Instruction
Please reproduce each of the records below word for word, leaving nothing out and changing nothing.

Extracted information
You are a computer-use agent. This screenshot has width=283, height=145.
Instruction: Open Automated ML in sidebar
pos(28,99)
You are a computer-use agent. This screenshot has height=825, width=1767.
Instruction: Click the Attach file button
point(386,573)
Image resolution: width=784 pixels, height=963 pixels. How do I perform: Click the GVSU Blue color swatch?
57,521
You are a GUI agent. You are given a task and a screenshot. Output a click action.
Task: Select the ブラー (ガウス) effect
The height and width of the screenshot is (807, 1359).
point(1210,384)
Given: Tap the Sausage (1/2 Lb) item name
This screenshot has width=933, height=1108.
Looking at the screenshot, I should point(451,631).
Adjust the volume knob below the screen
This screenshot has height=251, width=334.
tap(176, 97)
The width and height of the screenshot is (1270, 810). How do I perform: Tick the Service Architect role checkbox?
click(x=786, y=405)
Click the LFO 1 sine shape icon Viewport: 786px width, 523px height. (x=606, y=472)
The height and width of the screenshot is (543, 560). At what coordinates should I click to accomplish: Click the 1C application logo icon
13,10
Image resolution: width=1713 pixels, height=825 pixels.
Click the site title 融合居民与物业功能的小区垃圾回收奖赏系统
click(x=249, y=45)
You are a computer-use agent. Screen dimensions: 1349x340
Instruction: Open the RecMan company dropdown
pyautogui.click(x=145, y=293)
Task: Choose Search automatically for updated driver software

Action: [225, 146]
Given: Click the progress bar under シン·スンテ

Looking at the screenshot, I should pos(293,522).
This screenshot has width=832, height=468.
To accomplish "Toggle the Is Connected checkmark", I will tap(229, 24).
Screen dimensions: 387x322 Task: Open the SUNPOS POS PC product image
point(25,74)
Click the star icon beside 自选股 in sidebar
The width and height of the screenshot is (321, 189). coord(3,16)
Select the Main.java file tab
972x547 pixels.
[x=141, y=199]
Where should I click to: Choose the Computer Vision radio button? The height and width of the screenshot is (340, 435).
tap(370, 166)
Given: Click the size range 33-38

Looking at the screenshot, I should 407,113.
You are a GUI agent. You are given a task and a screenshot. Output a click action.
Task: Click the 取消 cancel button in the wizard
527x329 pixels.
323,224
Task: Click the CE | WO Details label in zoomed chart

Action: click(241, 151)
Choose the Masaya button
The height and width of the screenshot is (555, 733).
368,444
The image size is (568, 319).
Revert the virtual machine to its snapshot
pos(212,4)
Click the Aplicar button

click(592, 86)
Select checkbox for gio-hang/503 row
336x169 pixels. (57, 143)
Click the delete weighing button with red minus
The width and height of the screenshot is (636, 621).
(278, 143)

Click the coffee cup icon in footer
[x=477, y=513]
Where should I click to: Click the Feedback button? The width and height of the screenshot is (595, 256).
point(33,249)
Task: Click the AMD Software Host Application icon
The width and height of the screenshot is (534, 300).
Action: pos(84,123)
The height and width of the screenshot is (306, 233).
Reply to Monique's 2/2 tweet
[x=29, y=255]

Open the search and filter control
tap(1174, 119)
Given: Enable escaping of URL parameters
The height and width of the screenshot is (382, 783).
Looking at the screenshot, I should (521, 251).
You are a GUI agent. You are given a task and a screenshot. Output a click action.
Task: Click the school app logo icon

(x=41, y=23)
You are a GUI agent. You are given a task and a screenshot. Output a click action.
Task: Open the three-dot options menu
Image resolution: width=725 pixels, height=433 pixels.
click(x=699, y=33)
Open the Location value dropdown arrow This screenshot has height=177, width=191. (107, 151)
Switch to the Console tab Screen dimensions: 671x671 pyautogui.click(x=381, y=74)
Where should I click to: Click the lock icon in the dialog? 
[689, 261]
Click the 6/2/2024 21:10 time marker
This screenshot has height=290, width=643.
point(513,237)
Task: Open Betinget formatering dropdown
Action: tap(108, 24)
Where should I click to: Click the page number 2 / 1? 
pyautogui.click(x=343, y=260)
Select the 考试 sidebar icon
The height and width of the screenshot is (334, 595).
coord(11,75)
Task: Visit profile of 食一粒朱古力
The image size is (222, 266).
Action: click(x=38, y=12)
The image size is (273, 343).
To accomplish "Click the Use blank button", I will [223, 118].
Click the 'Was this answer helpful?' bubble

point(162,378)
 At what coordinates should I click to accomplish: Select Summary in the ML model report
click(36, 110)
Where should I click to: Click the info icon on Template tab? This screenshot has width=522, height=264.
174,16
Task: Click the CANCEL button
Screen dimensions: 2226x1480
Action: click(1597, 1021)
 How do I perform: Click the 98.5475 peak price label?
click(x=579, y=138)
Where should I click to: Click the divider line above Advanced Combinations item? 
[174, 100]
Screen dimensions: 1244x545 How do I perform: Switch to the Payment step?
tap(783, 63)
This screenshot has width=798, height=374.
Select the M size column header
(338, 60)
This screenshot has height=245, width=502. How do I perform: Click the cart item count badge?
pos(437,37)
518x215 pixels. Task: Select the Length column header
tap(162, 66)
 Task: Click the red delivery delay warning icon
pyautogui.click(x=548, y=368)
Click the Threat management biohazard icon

Solution to the problem
You are a computer-use agent. This screenshot has width=283, height=145.
Instruction: Open Automated ML in sidebar
pos(28,99)
You are a computer-use agent. This screenshot has height=825, width=1767.
Instruction: Click the Attach file button
point(386,573)
Image resolution: width=784 pixels, height=963 pixels. How do I perform: Click the GVSU Blue color swatch?
57,521
You are a GUI agent. You are given a task and a screenshot. Output a click action.
Task: Select the ブラー (ガウス) effect
The height and width of the screenshot is (807, 1359).
point(1210,384)
Given: Tap the Sausage (1/2 Lb) item name
This screenshot has width=933, height=1108.
Looking at the screenshot, I should point(451,631).
Adjust the volume knob below the screen
This screenshot has height=251, width=334.
tap(176, 97)
The width and height of the screenshot is (1270, 810). How do I perform: Tick the Service Architect role checkbox?
click(x=786, y=405)
Click the LFO 1 sine shape icon Viewport: 786px width, 523px height. (x=606, y=472)
The height and width of the screenshot is (543, 560). At what coordinates should I click to accomplish: Click the 1C application logo icon
13,10
Image resolution: width=1713 pixels, height=825 pixels.
Click the site title 融合居民与物业功能的小区垃圾回收奖赏系统
click(x=249, y=45)
You are a computer-use agent. Screen dimensions: 1349x340
Instruction: Open the RecMan company dropdown
pyautogui.click(x=145, y=293)
Task: Choose Search automatically for updated driver software

Action: [225, 146]
Given: Click the progress bar under シン·スンテ

Looking at the screenshot, I should pos(293,522).
This screenshot has width=832, height=468.
To accomplish "Toggle the Is Connected checkmark", I will tap(229, 24).
Screen dimensions: 387x322 Task: Open the SUNPOS POS PC product image
point(25,74)
Click the star icon beside 自选股 in sidebar
The width and height of the screenshot is (321, 189). coord(3,16)
Select the Main.java file tab
972x547 pixels.
[x=141, y=199]
Where should I click to: Choose the Computer Vision radio button? The height and width of the screenshot is (340, 435).
tap(370, 166)
Given: Click the size range 33-38

Looking at the screenshot, I should 407,113.
You are a GUI agent. You are given a task and a screenshot. Output a click action.
Task: Click the 取消 cancel button in the wizard
527x329 pixels.
323,224
Task: Click the CE | WO Details label in zoomed chart

Action: click(241, 151)
Choose the Masaya button
The height and width of the screenshot is (555, 733).
368,444
The image size is (568, 319).
Revert the virtual machine to its snapshot
pos(212,4)
Click the Aplicar button

click(592, 86)
Select checkbox for gio-hang/503 row
336x169 pixels. (57, 143)
Click the delete weighing button with red minus
The width and height of the screenshot is (636, 621).
(278, 143)

Click the coffee cup icon in footer
[x=477, y=513]
Where should I click to: Click the Feedback button? The width and height of the screenshot is (595, 256).
point(33,249)
Task: Click the AMD Software Host Application icon
The width and height of the screenshot is (534, 300).
Action: pos(84,123)
The height and width of the screenshot is (306, 233).
Reply to Monique's 2/2 tweet
[x=29, y=255]

Open the search and filter control
tap(1174, 119)
Given: Enable escaping of URL parameters
The height and width of the screenshot is (382, 783).
Looking at the screenshot, I should (521, 251).
You are a GUI agent. You are given a task and a screenshot. Output a click action.
Task: Click the school app logo icon

(x=41, y=23)
You are a GUI agent. You are given a task and a screenshot. Output a click action.
Task: Open the three-dot options menu
Image resolution: width=725 pixels, height=433 pixels.
click(x=699, y=33)
Open the Location value dropdown arrow This screenshot has height=177, width=191. (107, 151)
Switch to the Console tab Screen dimensions: 671x671 pyautogui.click(x=381, y=74)
Where should I click to: Click the lock icon in the dialog? 
[689, 261]
Click the 6/2/2024 21:10 time marker
This screenshot has height=290, width=643.
point(513,237)
Task: Open Betinget formatering dropdown
Action: tap(108, 24)
Where should I click to: Click the page number 2 / 1? 
pyautogui.click(x=343, y=260)
Select the 考试 sidebar icon
The height and width of the screenshot is (334, 595).
coord(11,75)
Task: Visit profile of 食一粒朱古力
The image size is (222, 266).
Action: click(x=38, y=12)
The image size is (273, 343).
To accomplish "Click the Use blank button", I will [223, 118].
Click the 'Was this answer helpful?' bubble

point(162,378)
 At what coordinates should I click to accomplish: Select Summary in the ML model report
click(36, 110)
Where should I click to: Click the info icon on Template tab? This screenshot has width=522, height=264.
174,16
Task: Click the CANCEL button
Screen dimensions: 2226x1480
Action: click(1597, 1021)
 How do I perform: Click the 98.5475 peak price label?
click(x=579, y=138)
Where should I click to: Click the divider line above Advanced Combinations item? 
[174, 100]
Screen dimensions: 1244x545 How do I perform: Switch to the Payment step?
tap(783, 63)
This screenshot has width=798, height=374.
Select the M size column header
(338, 60)
This screenshot has height=245, width=502. How do I perform: Click the cart item count badge?
pos(437,37)
518x215 pixels. Task: Select the Length column header
tap(162, 66)
 Task: Click the red delivery delay warning icon
pyautogui.click(x=548, y=368)
Click the Threat management biohazard icon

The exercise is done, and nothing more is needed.